-- Work instruction --
Tally every line in the entries below that holds "Uncheck", then give only the total.

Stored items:
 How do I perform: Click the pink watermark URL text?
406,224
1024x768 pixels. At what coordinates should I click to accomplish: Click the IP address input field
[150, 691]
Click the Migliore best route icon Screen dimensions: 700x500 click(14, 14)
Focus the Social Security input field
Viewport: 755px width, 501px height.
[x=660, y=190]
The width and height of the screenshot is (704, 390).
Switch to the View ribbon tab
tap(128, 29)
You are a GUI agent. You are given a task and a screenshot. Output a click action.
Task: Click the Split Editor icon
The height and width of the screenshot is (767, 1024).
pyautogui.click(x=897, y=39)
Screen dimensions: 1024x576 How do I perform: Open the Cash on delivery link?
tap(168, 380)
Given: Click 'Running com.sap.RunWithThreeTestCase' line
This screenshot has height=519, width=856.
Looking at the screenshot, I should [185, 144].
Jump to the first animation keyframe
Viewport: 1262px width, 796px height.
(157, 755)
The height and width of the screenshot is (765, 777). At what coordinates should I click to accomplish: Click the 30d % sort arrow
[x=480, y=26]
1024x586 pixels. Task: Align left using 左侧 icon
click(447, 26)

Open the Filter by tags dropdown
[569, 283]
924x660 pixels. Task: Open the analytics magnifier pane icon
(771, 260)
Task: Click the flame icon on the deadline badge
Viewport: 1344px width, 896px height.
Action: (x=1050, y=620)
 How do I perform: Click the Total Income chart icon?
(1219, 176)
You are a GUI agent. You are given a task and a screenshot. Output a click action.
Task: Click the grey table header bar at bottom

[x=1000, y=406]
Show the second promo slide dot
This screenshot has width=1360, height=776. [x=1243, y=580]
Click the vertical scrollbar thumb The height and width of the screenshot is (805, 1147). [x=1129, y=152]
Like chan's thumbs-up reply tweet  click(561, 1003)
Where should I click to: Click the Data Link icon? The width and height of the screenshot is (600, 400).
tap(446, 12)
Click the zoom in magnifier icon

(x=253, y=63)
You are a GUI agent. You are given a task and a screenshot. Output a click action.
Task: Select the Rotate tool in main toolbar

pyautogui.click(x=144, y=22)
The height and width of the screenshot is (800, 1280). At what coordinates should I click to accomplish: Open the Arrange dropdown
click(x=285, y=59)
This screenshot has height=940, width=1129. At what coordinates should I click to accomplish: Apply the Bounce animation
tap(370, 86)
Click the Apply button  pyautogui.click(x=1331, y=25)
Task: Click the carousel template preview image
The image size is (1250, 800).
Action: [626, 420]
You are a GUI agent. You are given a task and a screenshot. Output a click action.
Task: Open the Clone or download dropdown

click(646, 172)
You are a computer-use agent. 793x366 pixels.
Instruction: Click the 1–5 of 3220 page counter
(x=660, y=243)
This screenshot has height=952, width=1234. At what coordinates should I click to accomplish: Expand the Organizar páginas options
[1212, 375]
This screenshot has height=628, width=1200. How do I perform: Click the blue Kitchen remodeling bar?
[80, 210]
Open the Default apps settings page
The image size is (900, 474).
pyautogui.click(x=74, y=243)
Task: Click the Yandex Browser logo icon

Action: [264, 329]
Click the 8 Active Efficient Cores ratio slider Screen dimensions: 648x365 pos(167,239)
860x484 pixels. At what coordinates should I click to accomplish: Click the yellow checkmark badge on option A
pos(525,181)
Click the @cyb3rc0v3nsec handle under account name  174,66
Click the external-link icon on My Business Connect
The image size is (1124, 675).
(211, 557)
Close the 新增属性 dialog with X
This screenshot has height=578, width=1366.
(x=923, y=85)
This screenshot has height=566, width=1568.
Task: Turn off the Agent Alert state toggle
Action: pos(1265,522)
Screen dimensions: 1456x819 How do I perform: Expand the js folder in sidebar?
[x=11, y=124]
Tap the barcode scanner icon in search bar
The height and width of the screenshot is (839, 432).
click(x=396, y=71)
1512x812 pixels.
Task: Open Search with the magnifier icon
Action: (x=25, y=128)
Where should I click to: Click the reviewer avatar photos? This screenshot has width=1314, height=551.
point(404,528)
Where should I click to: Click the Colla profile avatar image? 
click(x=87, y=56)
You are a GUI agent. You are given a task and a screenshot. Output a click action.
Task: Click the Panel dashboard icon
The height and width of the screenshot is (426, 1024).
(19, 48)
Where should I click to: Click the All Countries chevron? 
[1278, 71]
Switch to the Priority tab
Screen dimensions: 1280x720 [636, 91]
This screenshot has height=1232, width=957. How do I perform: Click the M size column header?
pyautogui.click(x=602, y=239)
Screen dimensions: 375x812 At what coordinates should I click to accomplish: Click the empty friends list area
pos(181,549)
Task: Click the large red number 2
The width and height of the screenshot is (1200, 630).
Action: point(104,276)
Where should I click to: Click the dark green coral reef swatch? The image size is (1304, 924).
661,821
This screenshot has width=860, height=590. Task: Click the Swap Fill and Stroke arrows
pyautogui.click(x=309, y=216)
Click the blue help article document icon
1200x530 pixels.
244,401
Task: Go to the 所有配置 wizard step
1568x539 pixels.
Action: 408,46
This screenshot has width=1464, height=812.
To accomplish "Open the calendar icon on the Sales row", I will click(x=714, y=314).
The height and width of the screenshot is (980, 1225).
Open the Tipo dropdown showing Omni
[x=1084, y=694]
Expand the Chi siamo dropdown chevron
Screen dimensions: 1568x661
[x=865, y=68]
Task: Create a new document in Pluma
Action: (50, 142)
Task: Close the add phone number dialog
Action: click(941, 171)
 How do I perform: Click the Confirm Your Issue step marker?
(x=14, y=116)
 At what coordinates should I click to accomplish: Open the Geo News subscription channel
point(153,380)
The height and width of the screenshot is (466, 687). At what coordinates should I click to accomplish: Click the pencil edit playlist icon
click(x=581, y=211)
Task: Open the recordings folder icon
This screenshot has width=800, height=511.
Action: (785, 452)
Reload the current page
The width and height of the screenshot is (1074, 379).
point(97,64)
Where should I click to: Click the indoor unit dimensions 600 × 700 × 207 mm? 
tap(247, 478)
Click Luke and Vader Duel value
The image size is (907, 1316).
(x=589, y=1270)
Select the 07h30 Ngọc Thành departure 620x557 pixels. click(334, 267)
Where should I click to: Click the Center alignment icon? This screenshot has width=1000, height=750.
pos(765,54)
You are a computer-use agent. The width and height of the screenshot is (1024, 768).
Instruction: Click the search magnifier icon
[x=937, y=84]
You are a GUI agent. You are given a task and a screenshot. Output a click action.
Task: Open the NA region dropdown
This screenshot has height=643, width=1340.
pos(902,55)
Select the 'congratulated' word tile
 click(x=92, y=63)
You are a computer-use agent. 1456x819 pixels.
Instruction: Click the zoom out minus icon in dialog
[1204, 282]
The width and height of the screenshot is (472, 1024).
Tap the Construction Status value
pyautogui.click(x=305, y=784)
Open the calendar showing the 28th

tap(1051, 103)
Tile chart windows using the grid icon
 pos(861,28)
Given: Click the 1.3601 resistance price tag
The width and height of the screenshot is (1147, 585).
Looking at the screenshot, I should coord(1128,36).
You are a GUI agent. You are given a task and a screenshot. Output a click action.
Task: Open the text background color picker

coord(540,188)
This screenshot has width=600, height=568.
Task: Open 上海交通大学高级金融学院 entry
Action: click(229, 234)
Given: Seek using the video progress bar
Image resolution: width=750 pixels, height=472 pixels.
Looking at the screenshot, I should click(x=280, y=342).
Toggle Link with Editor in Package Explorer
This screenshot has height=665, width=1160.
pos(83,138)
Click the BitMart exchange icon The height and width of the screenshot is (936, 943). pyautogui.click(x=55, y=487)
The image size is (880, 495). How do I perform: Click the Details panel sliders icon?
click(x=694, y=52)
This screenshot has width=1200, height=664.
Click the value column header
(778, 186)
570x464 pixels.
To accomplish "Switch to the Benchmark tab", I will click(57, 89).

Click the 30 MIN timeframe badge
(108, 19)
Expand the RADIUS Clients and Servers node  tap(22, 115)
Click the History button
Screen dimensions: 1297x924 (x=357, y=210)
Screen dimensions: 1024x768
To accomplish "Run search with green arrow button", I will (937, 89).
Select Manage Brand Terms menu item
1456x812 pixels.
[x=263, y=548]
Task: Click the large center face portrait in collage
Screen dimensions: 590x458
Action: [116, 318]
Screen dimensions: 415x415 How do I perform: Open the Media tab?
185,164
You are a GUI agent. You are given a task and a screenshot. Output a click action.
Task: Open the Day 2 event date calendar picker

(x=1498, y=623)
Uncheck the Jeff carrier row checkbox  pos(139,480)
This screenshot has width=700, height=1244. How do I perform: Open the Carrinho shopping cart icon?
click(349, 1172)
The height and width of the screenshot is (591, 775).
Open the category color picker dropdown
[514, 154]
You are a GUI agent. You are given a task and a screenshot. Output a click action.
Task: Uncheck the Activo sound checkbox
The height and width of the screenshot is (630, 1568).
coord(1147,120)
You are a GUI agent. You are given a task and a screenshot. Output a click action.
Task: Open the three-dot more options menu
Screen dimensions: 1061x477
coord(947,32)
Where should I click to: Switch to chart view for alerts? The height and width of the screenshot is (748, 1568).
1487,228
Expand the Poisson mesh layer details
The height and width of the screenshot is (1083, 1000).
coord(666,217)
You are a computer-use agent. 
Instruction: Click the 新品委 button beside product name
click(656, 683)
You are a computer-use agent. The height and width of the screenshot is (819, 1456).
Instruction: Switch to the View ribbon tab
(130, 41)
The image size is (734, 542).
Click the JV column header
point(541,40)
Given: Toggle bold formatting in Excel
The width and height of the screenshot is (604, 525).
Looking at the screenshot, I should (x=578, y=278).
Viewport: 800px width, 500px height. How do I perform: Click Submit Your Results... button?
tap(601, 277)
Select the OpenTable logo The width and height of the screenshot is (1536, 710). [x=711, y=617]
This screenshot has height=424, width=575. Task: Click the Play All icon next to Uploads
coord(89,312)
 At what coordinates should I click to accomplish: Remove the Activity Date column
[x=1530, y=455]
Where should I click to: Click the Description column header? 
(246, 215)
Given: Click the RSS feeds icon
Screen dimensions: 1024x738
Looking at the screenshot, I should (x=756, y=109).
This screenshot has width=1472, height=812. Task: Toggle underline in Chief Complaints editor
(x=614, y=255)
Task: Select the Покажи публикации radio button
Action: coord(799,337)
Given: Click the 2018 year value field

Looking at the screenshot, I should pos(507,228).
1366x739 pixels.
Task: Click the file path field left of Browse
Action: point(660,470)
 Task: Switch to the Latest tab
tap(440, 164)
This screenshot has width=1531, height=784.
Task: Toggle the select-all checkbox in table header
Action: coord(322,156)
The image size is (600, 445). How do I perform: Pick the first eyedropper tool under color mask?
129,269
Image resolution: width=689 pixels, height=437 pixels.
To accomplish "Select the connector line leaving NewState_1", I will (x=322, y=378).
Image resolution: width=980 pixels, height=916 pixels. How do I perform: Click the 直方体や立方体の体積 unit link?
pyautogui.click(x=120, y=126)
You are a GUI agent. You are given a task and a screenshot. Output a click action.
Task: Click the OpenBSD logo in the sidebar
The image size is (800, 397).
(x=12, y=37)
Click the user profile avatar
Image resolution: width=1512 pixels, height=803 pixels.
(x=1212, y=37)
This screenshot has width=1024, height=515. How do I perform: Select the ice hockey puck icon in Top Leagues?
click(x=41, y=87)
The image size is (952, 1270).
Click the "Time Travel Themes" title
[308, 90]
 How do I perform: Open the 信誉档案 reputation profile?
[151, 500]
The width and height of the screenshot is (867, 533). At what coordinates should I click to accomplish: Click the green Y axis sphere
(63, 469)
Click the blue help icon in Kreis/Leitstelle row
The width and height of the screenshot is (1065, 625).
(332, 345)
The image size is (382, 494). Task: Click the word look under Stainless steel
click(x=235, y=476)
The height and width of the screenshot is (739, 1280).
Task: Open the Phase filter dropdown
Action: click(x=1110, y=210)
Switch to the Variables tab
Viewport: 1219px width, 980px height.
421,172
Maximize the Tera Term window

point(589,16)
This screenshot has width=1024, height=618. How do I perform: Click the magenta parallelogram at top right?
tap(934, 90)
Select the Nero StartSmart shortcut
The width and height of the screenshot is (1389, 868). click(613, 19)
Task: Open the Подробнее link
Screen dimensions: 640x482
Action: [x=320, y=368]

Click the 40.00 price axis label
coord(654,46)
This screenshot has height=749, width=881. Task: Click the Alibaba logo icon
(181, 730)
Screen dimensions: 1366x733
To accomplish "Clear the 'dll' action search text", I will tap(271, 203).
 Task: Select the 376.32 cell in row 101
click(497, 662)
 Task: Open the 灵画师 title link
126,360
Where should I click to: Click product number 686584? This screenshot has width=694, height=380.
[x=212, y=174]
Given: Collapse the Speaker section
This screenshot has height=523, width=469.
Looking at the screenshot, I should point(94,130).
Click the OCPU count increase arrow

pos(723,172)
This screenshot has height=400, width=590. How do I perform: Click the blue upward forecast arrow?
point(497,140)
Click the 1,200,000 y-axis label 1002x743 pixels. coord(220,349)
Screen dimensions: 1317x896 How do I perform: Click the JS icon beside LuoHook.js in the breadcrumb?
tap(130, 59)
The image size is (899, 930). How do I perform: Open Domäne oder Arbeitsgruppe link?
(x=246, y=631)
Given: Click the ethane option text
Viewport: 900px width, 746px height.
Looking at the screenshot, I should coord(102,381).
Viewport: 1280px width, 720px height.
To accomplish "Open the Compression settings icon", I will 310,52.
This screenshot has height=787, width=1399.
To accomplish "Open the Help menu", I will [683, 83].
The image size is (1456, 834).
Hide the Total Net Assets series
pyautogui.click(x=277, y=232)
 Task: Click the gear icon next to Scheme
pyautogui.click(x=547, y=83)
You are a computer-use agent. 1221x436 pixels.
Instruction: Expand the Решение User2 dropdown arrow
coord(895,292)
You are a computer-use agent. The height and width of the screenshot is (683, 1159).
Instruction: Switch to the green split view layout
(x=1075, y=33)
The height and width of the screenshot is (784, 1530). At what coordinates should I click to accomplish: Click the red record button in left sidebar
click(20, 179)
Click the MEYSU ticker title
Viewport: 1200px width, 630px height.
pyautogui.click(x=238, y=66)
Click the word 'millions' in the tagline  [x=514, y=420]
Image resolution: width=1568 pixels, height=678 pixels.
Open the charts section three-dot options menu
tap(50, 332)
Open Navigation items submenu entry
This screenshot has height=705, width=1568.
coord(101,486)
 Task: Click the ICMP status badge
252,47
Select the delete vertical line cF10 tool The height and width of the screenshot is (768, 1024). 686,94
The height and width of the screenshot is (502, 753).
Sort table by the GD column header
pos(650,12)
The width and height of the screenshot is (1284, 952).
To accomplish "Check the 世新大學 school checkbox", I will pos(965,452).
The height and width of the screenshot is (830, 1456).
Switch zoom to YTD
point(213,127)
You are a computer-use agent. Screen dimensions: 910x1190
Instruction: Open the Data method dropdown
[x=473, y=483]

-- Answer section --
2